*Activity*
Every entry must be printed again exactly, with nothing left out.

·····

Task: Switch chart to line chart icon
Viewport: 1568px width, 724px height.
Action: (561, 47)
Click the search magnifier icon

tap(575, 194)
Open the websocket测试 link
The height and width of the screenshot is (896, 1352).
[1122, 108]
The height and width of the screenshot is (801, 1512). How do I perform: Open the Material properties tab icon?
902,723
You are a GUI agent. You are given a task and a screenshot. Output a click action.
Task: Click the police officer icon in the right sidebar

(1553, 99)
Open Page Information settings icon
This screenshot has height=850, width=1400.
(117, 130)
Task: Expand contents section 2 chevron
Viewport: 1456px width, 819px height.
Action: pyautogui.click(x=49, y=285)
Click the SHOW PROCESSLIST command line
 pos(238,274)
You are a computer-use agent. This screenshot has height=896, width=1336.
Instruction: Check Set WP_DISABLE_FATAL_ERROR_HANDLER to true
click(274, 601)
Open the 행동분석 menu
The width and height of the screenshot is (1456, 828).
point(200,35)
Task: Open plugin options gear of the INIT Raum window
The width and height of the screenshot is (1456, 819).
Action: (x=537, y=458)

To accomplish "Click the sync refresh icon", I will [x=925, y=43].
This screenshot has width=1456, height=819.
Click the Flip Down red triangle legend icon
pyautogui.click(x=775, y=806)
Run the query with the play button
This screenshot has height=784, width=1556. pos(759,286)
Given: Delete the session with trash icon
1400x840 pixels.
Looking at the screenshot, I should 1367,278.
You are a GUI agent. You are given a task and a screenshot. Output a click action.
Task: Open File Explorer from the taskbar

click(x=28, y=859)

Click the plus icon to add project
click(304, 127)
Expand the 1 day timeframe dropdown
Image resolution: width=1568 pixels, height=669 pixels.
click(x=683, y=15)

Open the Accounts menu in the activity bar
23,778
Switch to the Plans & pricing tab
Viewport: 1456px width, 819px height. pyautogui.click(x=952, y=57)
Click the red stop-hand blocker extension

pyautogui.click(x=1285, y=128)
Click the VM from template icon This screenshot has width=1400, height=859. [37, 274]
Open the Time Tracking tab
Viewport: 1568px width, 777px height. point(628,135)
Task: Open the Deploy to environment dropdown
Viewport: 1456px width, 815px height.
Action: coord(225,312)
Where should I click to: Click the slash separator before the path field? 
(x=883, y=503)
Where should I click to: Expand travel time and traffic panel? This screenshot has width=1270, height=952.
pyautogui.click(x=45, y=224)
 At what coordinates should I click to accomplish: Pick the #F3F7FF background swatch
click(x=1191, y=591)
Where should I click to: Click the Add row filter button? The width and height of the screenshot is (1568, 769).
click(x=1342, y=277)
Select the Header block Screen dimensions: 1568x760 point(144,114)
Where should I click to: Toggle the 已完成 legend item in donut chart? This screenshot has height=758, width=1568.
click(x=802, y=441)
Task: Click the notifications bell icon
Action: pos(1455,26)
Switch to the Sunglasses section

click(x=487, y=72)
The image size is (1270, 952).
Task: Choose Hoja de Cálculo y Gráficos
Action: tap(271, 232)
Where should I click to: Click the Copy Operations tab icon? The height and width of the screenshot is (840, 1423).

·····

*Response to this exercise*
Task: Switch chart to line chart icon
Viewport: 1568px width, 724px height.
Action: (561, 47)
Click the search magnifier icon

tap(575, 194)
Open the websocket测试 link
The height and width of the screenshot is (896, 1352).
[1122, 108]
The height and width of the screenshot is (801, 1512). How do I perform: Open the Material properties tab icon?
902,723
You are a GUI agent. You are given a task and a screenshot. Output a click action.
Task: Click the police officer icon in the right sidebar

(1553, 99)
Open Page Information settings icon
This screenshot has height=850, width=1400.
(117, 130)
Task: Expand contents section 2 chevron
Viewport: 1456px width, 819px height.
Action: pyautogui.click(x=49, y=285)
Click the SHOW PROCESSLIST command line
 pos(238,274)
You are a computer-use agent. This screenshot has height=896, width=1336.
Instruction: Check Set WP_DISABLE_FATAL_ERROR_HANDLER to true
click(274, 601)
Open the 행동분석 menu
The width and height of the screenshot is (1456, 828).
point(200,35)
Task: Open plugin options gear of the INIT Raum window
The width and height of the screenshot is (1456, 819).
Action: (x=537, y=458)

To accomplish "Click the sync refresh icon", I will [x=925, y=43].
This screenshot has width=1456, height=819.
Click the Flip Down red triangle legend icon
pyautogui.click(x=775, y=806)
Run the query with the play button
This screenshot has height=784, width=1556. pos(759,286)
Given: Delete the session with trash icon
1400x840 pixels.
Looking at the screenshot, I should 1367,278.
You are a GUI agent. You are given a task and a screenshot. Output a click action.
Task: Open File Explorer from the taskbar

click(x=28, y=859)

Click the plus icon to add project
click(304, 127)
Expand the 1 day timeframe dropdown
Image resolution: width=1568 pixels, height=669 pixels.
click(x=683, y=15)

Open the Accounts menu in the activity bar
23,778
Switch to the Plans & pricing tab
Viewport: 1456px width, 819px height. pyautogui.click(x=952, y=57)
Click the red stop-hand blocker extension

pyautogui.click(x=1285, y=128)
Click the VM from template icon This screenshot has width=1400, height=859. [37, 274]
Open the Time Tracking tab
Viewport: 1568px width, 777px height. point(628,135)
Task: Open the Deploy to environment dropdown
Viewport: 1456px width, 815px height.
Action: coord(225,312)
Where should I click to: Click the slash separator before the path field? 
(x=883, y=503)
Where should I click to: Expand travel time and traffic panel? This screenshot has width=1270, height=952.
pyautogui.click(x=45, y=224)
 At what coordinates should I click to accomplish: Pick the #F3F7FF background swatch
click(x=1191, y=591)
Where should I click to: Click the Add row filter button? The width and height of the screenshot is (1568, 769).
click(x=1342, y=277)
Select the Header block Screen dimensions: 1568x760 point(144,114)
Where should I click to: Toggle the 已完成 legend item in donut chart? This screenshot has height=758, width=1568.
click(x=802, y=441)
Task: Click the notifications bell icon
Action: pos(1455,26)
Switch to the Sunglasses section

click(x=487, y=72)
The image size is (1270, 952).
Task: Choose Hoja de Cálculo y Gráficos
Action: tap(271, 232)
Where should I click to: Click the Copy Operations tab icon? The height and width of the screenshot is (840, 1423).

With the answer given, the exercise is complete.